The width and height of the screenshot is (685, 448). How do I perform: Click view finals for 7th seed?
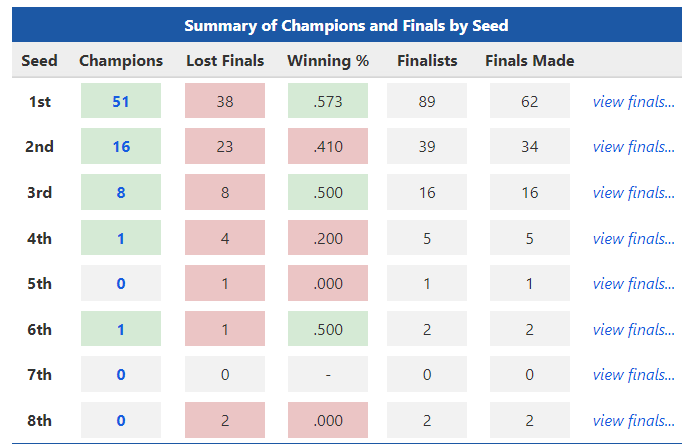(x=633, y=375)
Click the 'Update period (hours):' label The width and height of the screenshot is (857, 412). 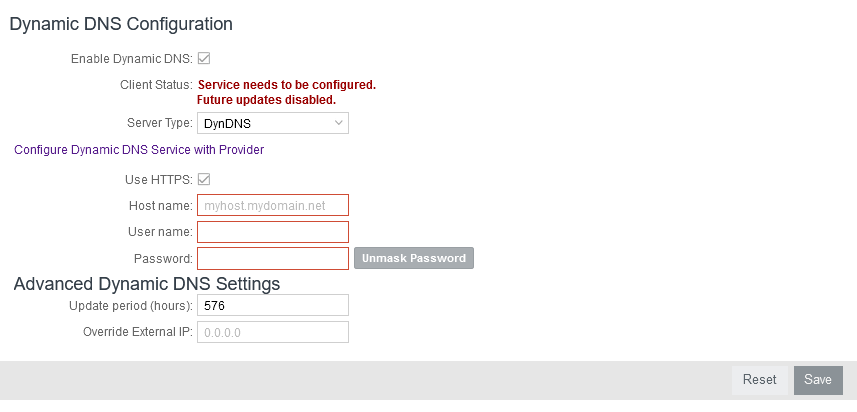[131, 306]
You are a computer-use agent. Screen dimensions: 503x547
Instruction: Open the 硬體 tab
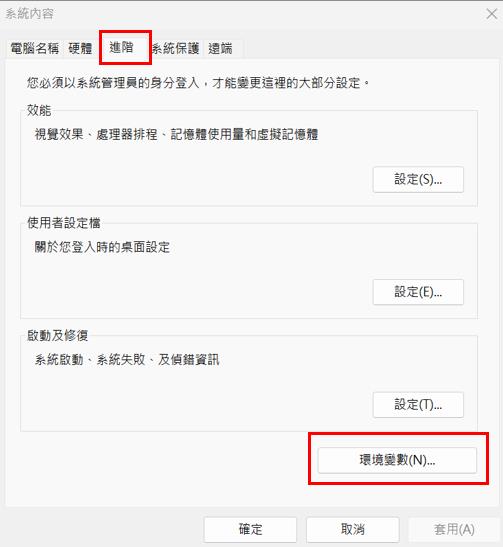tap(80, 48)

...

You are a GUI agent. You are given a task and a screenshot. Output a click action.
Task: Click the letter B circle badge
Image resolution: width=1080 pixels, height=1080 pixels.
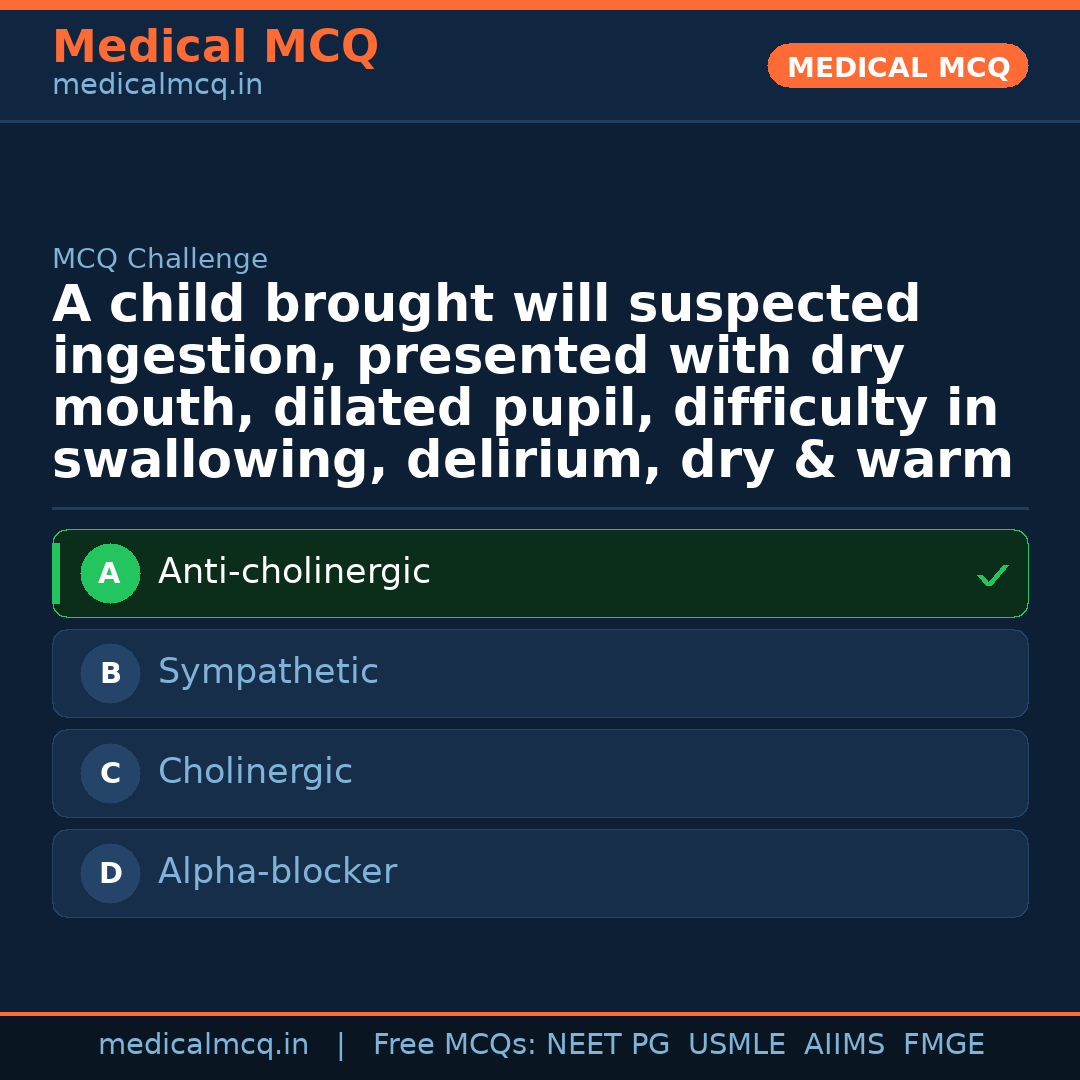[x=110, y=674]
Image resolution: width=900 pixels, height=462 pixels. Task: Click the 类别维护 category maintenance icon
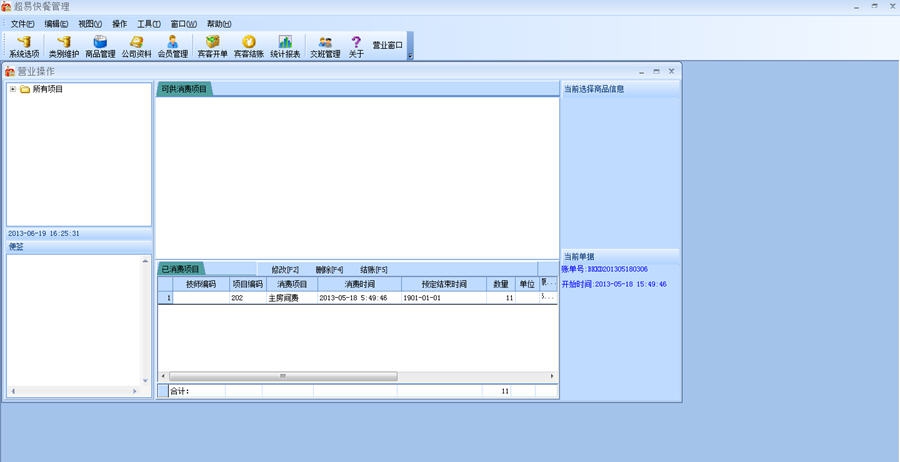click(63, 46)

* * *

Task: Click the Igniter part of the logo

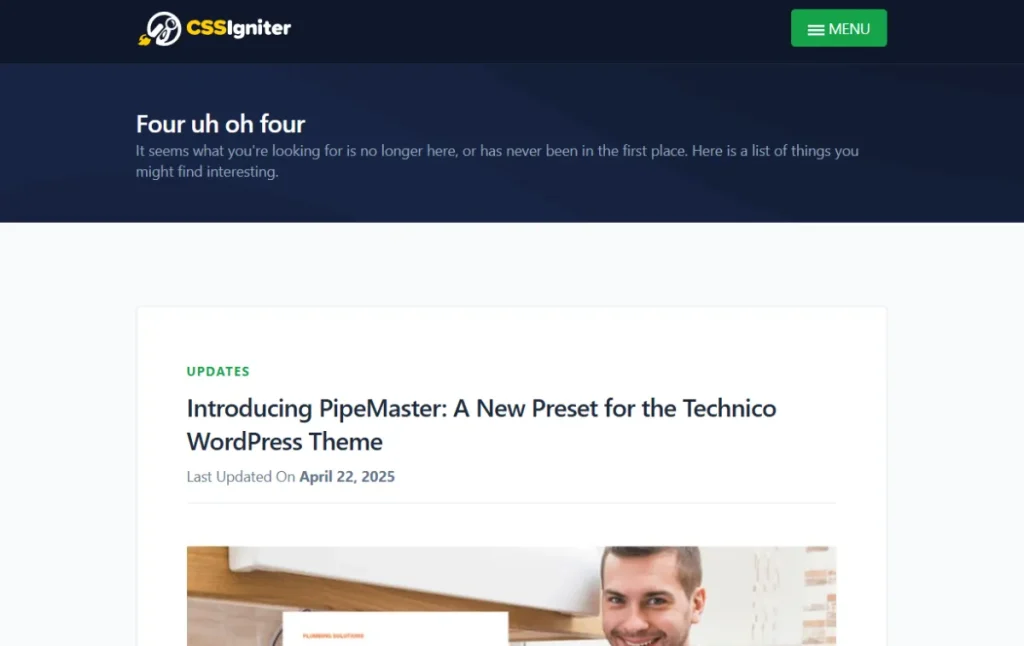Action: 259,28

> [Activity]
Find the word "agent" in the listing and copy each line that contains it.

> [Exercise answer]
You are a computer-use agent. Screen dimensions: 503x547
You are a GUI agent. You are given a task and a screenshot. Output a click action.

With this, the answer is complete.